Avoid these three common mistakes when making a will

This article looks at three of the most common mistakes people make when drafting a will.

Making a will is probably the most important and most basic step anybody can take when planning for how their loved ones will be provided for after they pass on. However, as the Financial Post reports, more than half of all Canadians do not have a will and about a third of Baby Boomers likewise lack a will. Not having a will is a recipe for trouble and conflict later on. However, for those who have made the right decision and taken the first steps towards drafting a will, it is important to ensure that that will avoids some of the following common mistakes that can end up causing headaches and problems for one's heirs in the future.

TO discuss or not discuss the will with family

Talking about death is understandably difficult, but when it comes to estate planning and inheritances. Some will makers feel it is important that one's family be kept informed about what to expect and other will makers would rather not discuss the contents of their will with their beneficiaries. CBC News has pointed out that far too many will disputes arise because parents are not clear with their children about who is getting what however, in many cases it may not be prudent to discuss the contents of the will with your beneficiaries. Such a discussion will depend on the contents of the will and the knowledge of the will maker about how such disclosure may affect the relationship between the beneficiaries. Some heirs may simply assume that they will receive a certain share of the estate or a particular asset but there may be circumstances where that is not possible. Some will makers will decide to discuss these matters personally with the beneficiaries and some may decide it is better to provide the explanation in the will itself

Choosing the wrong executor

Being an executor is a demanding job.
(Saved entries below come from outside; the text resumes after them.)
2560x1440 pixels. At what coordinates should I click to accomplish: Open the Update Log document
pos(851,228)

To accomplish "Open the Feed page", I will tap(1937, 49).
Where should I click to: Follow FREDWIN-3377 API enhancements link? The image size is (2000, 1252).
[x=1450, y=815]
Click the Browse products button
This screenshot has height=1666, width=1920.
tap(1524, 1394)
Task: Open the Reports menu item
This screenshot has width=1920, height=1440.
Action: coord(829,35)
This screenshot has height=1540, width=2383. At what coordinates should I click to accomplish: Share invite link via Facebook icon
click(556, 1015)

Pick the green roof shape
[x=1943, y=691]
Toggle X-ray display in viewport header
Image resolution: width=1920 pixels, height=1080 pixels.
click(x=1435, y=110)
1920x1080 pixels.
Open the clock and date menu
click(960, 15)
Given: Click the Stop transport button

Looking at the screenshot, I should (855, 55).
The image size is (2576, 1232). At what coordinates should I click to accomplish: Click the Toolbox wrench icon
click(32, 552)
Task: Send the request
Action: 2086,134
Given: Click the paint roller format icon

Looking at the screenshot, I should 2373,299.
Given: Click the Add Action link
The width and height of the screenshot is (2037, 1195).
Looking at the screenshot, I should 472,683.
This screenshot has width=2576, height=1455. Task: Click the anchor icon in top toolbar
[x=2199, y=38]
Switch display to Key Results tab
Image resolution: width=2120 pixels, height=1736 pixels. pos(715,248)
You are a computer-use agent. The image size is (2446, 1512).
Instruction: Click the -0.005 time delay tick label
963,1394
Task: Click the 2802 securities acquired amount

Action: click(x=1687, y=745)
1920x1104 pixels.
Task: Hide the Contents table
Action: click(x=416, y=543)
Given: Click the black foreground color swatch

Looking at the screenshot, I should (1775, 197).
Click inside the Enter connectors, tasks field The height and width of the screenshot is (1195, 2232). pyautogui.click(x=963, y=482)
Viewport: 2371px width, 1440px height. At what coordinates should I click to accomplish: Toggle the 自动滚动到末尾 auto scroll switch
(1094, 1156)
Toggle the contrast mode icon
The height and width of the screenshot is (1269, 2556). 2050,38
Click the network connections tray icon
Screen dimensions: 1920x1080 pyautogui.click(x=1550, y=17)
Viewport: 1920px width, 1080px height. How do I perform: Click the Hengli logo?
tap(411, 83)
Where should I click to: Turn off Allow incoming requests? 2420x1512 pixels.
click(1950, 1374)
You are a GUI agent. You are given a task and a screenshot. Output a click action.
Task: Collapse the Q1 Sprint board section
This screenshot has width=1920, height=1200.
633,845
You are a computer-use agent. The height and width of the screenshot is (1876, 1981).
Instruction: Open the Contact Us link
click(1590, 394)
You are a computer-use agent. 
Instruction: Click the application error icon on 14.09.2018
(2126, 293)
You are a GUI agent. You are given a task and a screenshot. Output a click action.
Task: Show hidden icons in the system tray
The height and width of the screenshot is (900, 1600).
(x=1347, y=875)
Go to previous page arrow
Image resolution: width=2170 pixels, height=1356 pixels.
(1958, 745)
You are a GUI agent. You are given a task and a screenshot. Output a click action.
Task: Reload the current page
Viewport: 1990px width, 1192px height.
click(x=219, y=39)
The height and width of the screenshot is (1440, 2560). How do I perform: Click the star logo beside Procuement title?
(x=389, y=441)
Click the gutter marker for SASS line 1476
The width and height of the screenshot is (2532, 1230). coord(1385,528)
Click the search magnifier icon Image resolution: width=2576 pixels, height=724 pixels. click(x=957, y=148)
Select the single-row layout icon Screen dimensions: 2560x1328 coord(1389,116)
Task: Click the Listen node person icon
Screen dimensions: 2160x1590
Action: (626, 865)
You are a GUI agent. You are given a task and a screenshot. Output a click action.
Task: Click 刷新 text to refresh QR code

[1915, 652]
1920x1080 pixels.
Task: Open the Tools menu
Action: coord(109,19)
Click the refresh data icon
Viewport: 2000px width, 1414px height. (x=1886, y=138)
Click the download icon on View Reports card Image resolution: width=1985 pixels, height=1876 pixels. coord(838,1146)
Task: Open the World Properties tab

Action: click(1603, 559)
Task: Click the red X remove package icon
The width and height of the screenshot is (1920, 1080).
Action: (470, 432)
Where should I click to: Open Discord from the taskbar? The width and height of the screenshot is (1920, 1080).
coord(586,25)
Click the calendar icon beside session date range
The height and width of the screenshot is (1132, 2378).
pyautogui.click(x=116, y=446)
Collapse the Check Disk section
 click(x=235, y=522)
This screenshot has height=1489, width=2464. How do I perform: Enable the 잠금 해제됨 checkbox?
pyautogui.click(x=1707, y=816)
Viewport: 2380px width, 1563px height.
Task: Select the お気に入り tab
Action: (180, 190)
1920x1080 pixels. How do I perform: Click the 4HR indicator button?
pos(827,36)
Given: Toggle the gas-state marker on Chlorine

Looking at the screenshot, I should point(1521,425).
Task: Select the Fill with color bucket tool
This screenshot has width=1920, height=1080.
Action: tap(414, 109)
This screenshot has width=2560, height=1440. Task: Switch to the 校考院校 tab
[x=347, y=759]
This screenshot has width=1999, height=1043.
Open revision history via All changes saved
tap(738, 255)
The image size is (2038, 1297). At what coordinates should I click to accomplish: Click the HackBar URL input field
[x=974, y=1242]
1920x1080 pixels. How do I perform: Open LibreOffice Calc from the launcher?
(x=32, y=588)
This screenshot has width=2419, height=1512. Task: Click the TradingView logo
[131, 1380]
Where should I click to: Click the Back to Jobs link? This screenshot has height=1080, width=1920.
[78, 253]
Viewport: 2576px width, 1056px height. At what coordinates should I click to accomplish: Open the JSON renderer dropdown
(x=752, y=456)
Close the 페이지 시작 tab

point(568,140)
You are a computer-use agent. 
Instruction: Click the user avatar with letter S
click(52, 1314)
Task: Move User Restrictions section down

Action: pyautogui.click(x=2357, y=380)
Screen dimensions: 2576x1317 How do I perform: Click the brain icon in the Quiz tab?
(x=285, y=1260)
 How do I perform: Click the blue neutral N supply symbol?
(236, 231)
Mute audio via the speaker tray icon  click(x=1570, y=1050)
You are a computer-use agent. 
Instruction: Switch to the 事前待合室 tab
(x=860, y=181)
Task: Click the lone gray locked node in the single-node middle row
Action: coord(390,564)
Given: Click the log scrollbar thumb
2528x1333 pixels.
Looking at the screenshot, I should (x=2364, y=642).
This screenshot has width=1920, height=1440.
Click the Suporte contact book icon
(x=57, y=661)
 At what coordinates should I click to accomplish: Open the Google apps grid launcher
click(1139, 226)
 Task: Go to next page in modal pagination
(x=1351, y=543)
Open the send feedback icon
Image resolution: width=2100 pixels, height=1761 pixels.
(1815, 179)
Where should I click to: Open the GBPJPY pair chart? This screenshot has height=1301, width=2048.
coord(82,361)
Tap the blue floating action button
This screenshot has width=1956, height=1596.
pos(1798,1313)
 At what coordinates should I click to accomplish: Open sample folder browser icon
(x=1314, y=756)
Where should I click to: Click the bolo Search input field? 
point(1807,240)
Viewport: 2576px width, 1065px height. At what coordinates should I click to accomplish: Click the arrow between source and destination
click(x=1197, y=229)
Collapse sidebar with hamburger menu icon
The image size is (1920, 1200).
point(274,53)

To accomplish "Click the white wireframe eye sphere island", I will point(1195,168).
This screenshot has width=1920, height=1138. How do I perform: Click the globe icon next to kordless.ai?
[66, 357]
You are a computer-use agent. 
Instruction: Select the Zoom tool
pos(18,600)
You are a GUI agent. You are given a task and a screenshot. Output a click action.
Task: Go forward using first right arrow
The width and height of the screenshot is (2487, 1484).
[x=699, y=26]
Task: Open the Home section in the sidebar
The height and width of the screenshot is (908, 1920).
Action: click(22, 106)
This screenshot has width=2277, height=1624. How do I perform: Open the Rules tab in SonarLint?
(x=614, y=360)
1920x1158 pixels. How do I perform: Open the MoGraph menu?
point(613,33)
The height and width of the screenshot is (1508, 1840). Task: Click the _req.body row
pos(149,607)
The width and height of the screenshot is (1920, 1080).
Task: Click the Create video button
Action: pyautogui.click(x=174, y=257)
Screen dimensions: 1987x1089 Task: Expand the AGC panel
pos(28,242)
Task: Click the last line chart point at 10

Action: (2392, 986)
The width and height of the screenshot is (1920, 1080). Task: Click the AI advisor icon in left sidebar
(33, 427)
An executor needs to be both trustworthy and have the time to dedicate to the task at hand. In most cases the executor will be a family member and it's not unusual for the executor to also be one of the heirs to an estate. When a family member is also an executor it can lead to will disputes, with other family members becoming suspicious of the executor's performance or intentions. Furthermore, some executors may be poorly equipped to handle the demands placed on them. One's executor should be carefully chosen and whoever that executor is should be informed of his or her role before it is put into writing.

Not understanding what assets a will covers

A lot of people assume that a will deals with their entire estate and, as such, that it will also deal with how all of one's assets are to be distributed. The truth, however, is that many important assets - including RRSPs, TFSAs, insurance policies, and pensions - have direct beneficiaries. In most cases direct beneficiaries take precedence over directives laid out in a will.

A will can provide peace of mind not just for the will-maker, but for his or her family as well. However, because a will is such an important estate planning document it is important to make sure that it is drafted properly and in full accordance with current law. An estate planning law firm can help individuals who have concerns with a wide variety of estate planning issues, including with how to draft a will that will better ensure their final wishes are respected.